▶ _Provided passage_
"I think we had a pretty good year," Jones said in an interview this week. The commission concentrated its efforts on schools, hospitals and masonry unreinforced buildings.
Schools remain an issue despite the pioneering legislation passed in the 1930s after the Long Beach Earthquake, the Field Act.
"Some of the Field Act work on schools was done nearly 50 years ago," she said. "The state of the art has advanced."
A particular concern is charter schools operating in privately constructed buildings that may not meet current standards, she said.
Masonry unreinforced buildings have been the poster children of seismic reform since the 1930s, but the battle isn't over, Jones said.
"The San Simeon quake in 2003 showed there's a lot [of masonry buildings] still out there," she said. "Pasadena doesn't have any, and La Cañada never did."
Jones said the commission sponsored legislation to require that owners of unreinforced masonry buildings put a sign on them, so tenants and visitors can be informed of the possible risk.
The state is also pursuing long-range efforts to ensure that all hospitals meet current seismic standards. The effort is a costly one for the institutions, she said. Jones said the state is going through a relatively quiet seismic period right now, though California has had thee earthquakes greater than 5 points, with the usual number two a year.

Data items
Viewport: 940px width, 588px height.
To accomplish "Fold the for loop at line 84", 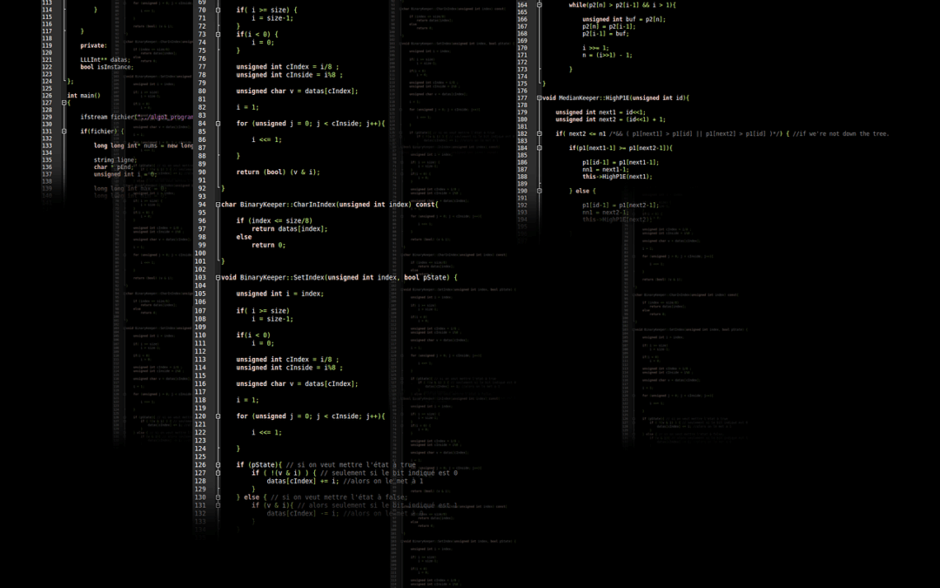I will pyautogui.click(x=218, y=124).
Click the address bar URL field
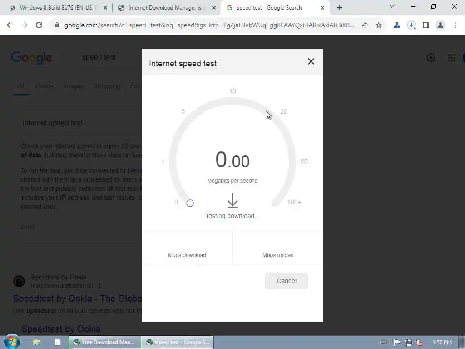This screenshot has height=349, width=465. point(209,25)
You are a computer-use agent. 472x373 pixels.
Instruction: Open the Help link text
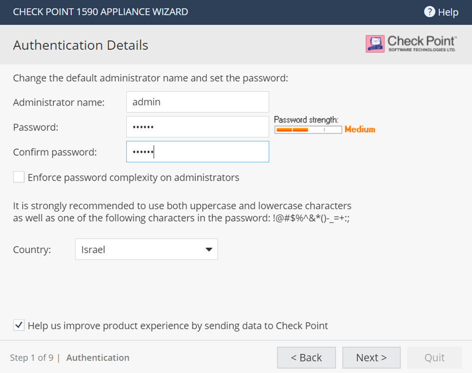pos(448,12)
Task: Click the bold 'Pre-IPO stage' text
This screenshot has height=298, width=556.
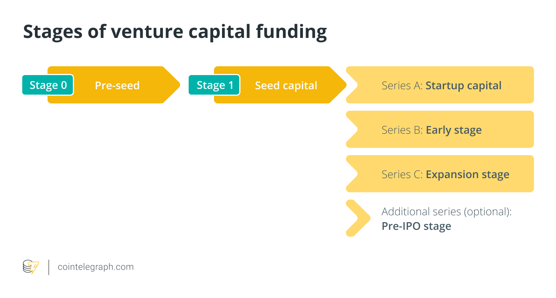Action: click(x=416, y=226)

▶ _Requirement_
Could you pick up the article on California's seismic safety commission after its last sentence and carry it on?

▶ _Task answer_
She said the seismic activity in the desert areas below Los Angeles don't mean much. "We haven't found any linkage between them," she said.
Studies are continuing on the San Andreas Fault, and seismologists are preparing for big events next April. On the hundredth anniversary of "the big one," the San Francisco quake of April 18, 1906, seismic groups will gather in the bay city for discussions and panels. Despite the opportunity of having so many experts on the scene, everyone is hoping the centennial is not an earth-shaking event.
The Crescenta-Cañada Valley is well represented on the state commission. In addition to Jones, La Cañada resident Don Manning, former LA fire chief, and La Crescenta resident Andrew Adelman, general manager of the LA building and safety department, are members.